[llvm] [OFFLOAD] Improve resource management of the plugin (PR #187597)
via llvm-commits
llvm-commits at lists.llvm.org
Thu Mar 19 14:59:51 PDT 2026
https://github.com/fineg74 created https://github.com/llvm/llvm-project/pull/187597
This PR improves event management of the plugin by fixing potential resource leaks and preventing a potential deadlock
>From 7e9c8f3fa52b5cd1dfa524d3af41031606ebde0a Mon Sep 17 00:00:00 2001
From: "Fine, Gregory" <gregory.fine at intel.com>
Date: Thu, 19 Mar 2026 14:57:50 -0700
Subject: [PATCH] Improve resource management of the plugin
---
.../level_zero/src/L0Device.cpp | 38 +++++++++++++-----
.../level_zero/src/L0Kernel.cpp | 40 ++++++++++++-------
2 files changed, 55 insertions(+), 23 deletions(-)
diff --git a/offload/plugins-nextgen/level_zero/src/L0Device.cpp b/offload/plugins-nextgen/level_zero/src/L0Device.cpp
index 651d133570f8d..2b321586706c1 100644
--- a/offload/plugins-nextgen/level_zero/src/L0Device.cpp
+++ b/offload/plugins-nextgen/level_zero/src/L0Device.cpp
@@ -806,6 +806,10 @@ Error L0DeviceTy::enqueueMemCopyAsync(void *Dst, const void *Src, size_t Size,
bool CopyTo) {
const bool Ordered =
(getPlugin().getOptions().CommandMode == CommandModeTy::AsyncOrdered);
+ auto CmdListOrError = getImmCopyCmdList();
+ if (!CmdListOrError)
+ return CmdListOrError.takeError();
+ const auto CmdList = *CmdListOrError;
auto EventOrErr = getEvent();
if (!EventOrErr)
return EventOrErr.takeError();
@@ -823,14 +827,22 @@ Error L0DeviceTy::enqueueMemCopyAsync(void *Dst, const void *Src, size_t Size,
else
NumWaitEvents = 0;
}
- auto CmdListOrError = getImmCopyCmdList();
- if (!CmdListOrError)
- return CmdListOrError.takeError();
- const auto CmdList = *CmdListOrError;
- CALL_ZE_RET_ERROR(zeCommandListAppendMemoryCopy, CmdList, Dst, Src, Size,
+
+ Error SyncErrors = Error::success();
+ auto addError = [&](Error Err) {
+ SyncErrors = joinErrors(std::move(SyncErrors), std::move(Err));
+ };
+
+ CALL_ZE_HANDLE_ERROR(addError, zeCommandListAppendMemoryCopy, CmdList, Dst, Src, Size,
SignalEvent, NumWaitEvents, WaitEvents);
- AsyncQueue->WaitEvents.push_back(SignalEvent);
- return Plugin::success();
+ if (!SyncErrors)
+ AsyncQueue->WaitEvents.push_back(SignalEvent);
+ else{
+ if (auto Err = releaseEvent(SignalEvent))

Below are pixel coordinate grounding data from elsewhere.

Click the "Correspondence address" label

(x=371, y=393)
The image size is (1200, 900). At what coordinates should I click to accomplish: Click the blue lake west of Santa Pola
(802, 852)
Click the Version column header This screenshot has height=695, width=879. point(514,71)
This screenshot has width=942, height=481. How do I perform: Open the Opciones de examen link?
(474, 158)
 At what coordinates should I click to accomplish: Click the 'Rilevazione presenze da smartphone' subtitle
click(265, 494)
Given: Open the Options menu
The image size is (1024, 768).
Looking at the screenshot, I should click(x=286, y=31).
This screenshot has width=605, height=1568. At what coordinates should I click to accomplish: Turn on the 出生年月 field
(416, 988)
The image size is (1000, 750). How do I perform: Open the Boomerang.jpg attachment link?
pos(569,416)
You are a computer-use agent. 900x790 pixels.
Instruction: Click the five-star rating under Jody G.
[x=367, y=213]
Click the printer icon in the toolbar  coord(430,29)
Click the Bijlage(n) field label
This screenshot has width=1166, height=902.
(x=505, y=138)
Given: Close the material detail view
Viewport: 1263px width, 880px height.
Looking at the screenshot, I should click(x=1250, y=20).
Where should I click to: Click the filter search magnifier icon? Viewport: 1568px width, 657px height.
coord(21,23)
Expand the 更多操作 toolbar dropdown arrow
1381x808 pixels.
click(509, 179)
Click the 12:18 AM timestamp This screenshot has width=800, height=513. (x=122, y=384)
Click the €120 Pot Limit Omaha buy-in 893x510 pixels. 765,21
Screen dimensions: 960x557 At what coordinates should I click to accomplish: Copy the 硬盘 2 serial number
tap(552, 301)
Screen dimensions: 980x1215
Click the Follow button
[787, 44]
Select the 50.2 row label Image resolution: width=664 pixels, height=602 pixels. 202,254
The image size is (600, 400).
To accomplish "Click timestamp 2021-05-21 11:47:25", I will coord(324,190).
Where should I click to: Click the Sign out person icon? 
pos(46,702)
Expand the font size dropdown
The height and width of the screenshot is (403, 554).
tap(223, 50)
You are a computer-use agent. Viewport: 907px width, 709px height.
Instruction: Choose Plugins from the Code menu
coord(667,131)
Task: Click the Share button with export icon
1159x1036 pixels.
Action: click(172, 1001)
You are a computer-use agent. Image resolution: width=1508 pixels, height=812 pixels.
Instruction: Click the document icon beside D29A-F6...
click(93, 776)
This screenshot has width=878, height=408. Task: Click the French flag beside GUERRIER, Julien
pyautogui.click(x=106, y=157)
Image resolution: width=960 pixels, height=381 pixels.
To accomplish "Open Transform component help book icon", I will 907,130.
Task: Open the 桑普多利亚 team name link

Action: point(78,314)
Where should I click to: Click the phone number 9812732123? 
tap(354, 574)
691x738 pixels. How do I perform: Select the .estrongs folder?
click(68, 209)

+ addError(std::move(Err));
+ }
+
+ return SyncErrors;
}
/// Enqueue memory fill.
@@ -844,10 +856,18 @@ Error L0DeviceTy::enqueueMemFill(void *Ptr, const void *Pattern,
auto EventOrErr = getEvent();
if (!EventOrErr)
return EventOrErr.takeError();
+ Error SyncErrors = Error::success();
+ auto addError = [&](Error Err) {
+ SyncErrors = joinErrors(std::move(SyncErrors), std::move(Err));
+ };
ze_event_handle_t Event = *EventOrErr;
- CALL_ZE_RET_ERROR(zeCommandListAppendMemoryFill, CmdList, Ptr, Pattern,
+ CALL_ZE_HANDLE_ERROR(addError,zeCommandListAppendMemoryFill, CmdList, Ptr, Pattern,
PatternSize, Size, Event, 0, nullptr);
- CALL_ZE_RET_ERROR(zeEventHostSynchronize, Event, L0DefaultTimeout);
+ if (!SyncErrors)
+ CALL_ZE_HANDLE_ERROR(addError,zeEventHostSynchronize, Event, L0DefaultTimeout);
+ if (auto Err = releaseEvent(Event))
+ addError(std::move(Err));
+ return SyncErrors;
} else {
auto CmdListOrErr = getCopyCmdList();
if (!CmdListOrErr)
diff --git a/offload/plugins-nextgen/level_zero/src/L0Kernel.cpp b/offload/plugins-nextgen/level_zero/src/L0Kernel.cpp
index 1bffbbcd2fe92..6c092b4e01017 100644
--- a/offload/plugins-nextgen/level_zero/src/L0Kernel.cpp
+++ b/offload/plugins-nextgen/level_zero/src/L0Kernel.cpp
@@ -253,7 +253,8 @@ Error L0KernelTy::getGroupsShape(L0DeviceTy &Device, int32_t NumTeams,
static Error launchKernelWithImmCmdList(L0DeviceTy &l0Device,
ze_kernel_handle_t zeKernel,
L0LaunchEnvTy &KEnv,
- CommandModeTy CommandMode) {
+ CommandModeTy CommandMode,
+ std::unique_lock<std::mutex> &Lock) {
const auto DeviceId = l0Device.getDeviceId();
auto *IdStr = l0Device.getZeIdCStr();
auto CmdListOrErr = l0Device.getImmCmdList();
@@ -282,9 +283,18 @@ static Error launchKernelWithImmCmdList(L0DeviceTy &l0Device,
}
INFO(OMP_INFOTYPE_PLUGIN_KERNEL, DeviceId,
"Kernel depends on %zu data copying events.\n", NumWaitEvents);
- CALL_ZE_RET_ERROR(zeCommandListAppendLaunchKernel, CmdList, zeKernel,
+ Error SyncErrors = Error::success();
+ auto addError = [&](Error Err) {
+ SyncErrors = joinErrors(std::move(SyncErrors), std::move(Err));
+ };
+ CALL_ZE_HANDLE_ERROR(addError, zeCommandListAppendLaunchKernel, CmdList, zeKernel,
&KEnv.GroupCounts, Event, NumWaitEvents, WaitEvents);
- KEnv.KernelPR.Mtx.unlock();
+ Lock.unlock();
+ if (SyncErrors) {
+ if (auto Err = l0Device.releaseEvent(Event))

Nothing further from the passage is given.